◆ **Prompt**: Please return exactly the line that contains "Where should I click to: Click Beschränkung" and every line after it, through the last line of the records below, with no pictures.

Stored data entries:
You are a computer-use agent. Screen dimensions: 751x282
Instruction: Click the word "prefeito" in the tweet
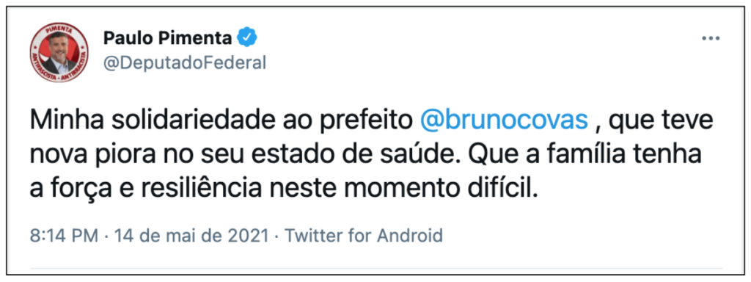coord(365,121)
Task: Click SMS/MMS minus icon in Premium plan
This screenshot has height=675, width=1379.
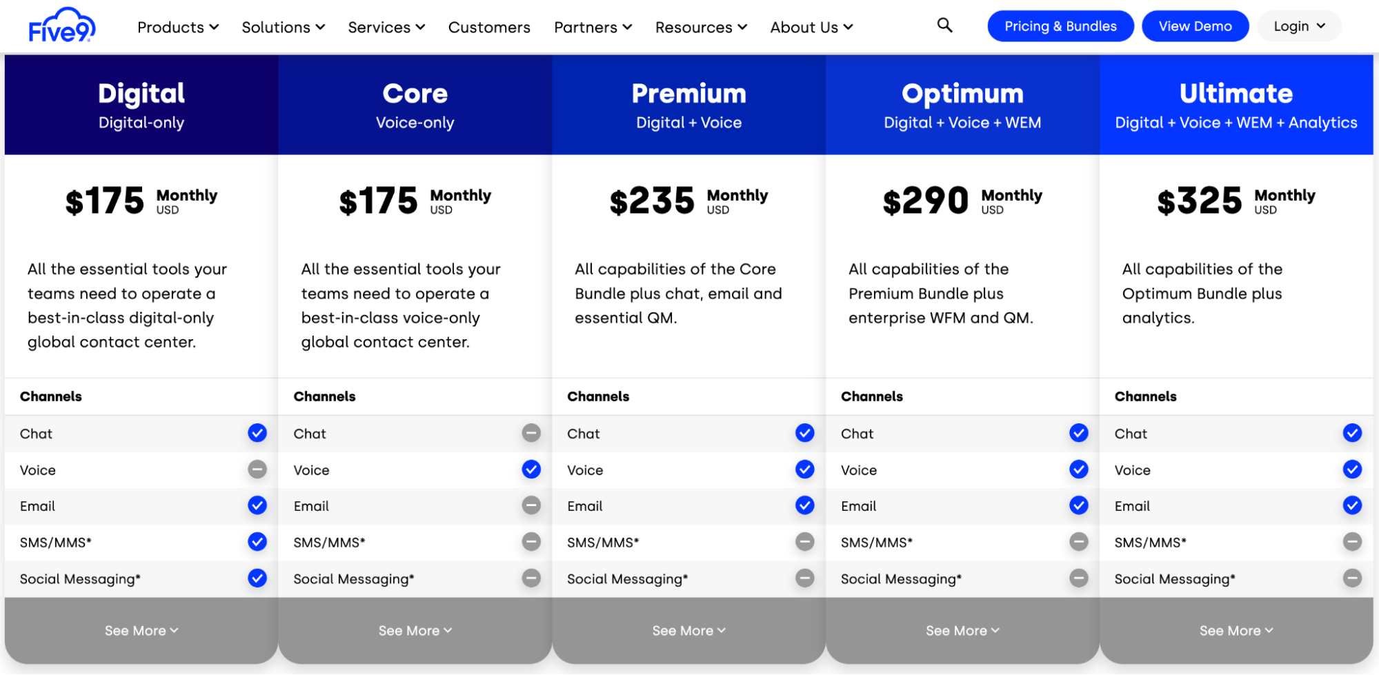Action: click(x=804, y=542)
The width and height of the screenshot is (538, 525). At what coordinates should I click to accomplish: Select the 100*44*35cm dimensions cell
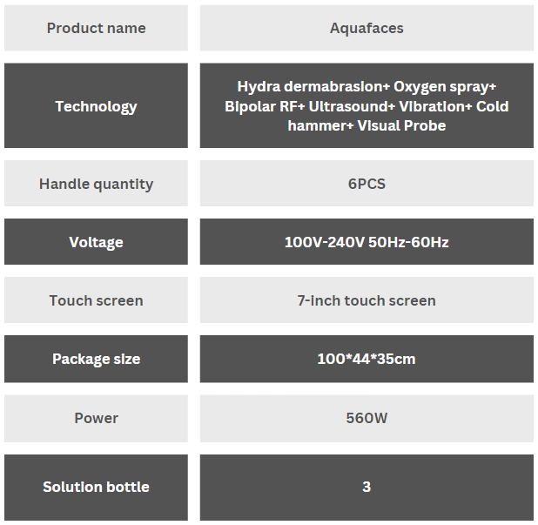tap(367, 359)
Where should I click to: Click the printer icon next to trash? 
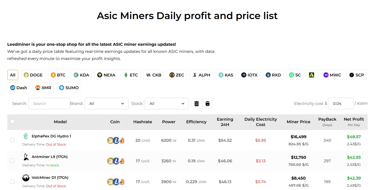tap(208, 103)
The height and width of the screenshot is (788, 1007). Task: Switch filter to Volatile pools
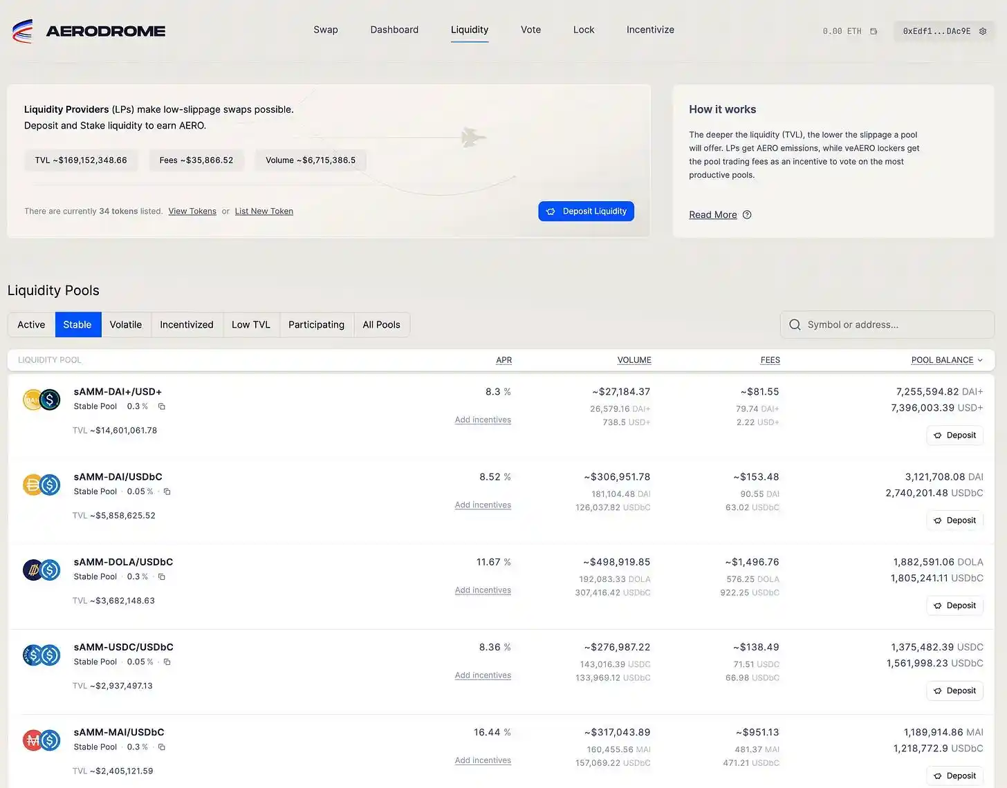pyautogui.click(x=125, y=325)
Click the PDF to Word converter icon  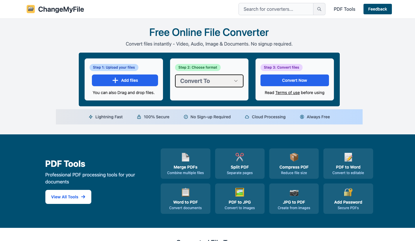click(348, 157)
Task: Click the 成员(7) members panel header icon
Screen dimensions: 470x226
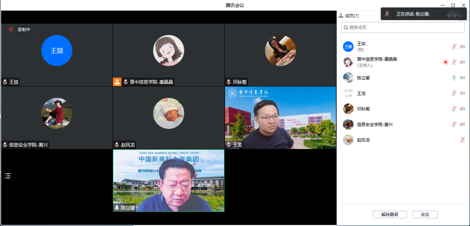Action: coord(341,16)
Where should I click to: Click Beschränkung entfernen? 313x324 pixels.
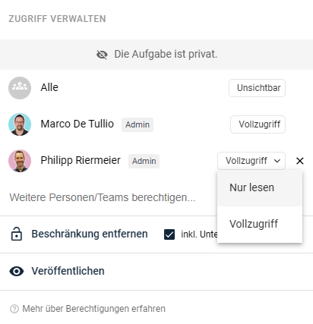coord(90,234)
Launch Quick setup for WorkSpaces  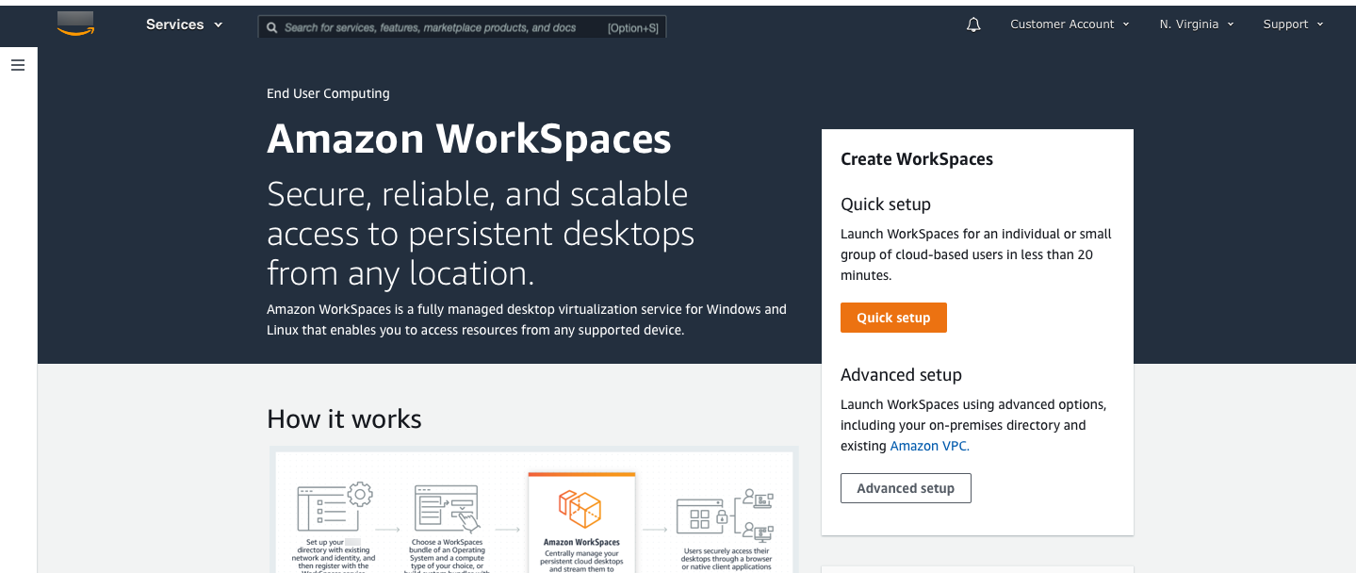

◆ **Result for this exercise**:
Where should I click to: Click Beschränkung entfernen? 313x324 pixels.
coord(90,234)
Launch Quick setup for WorkSpaces  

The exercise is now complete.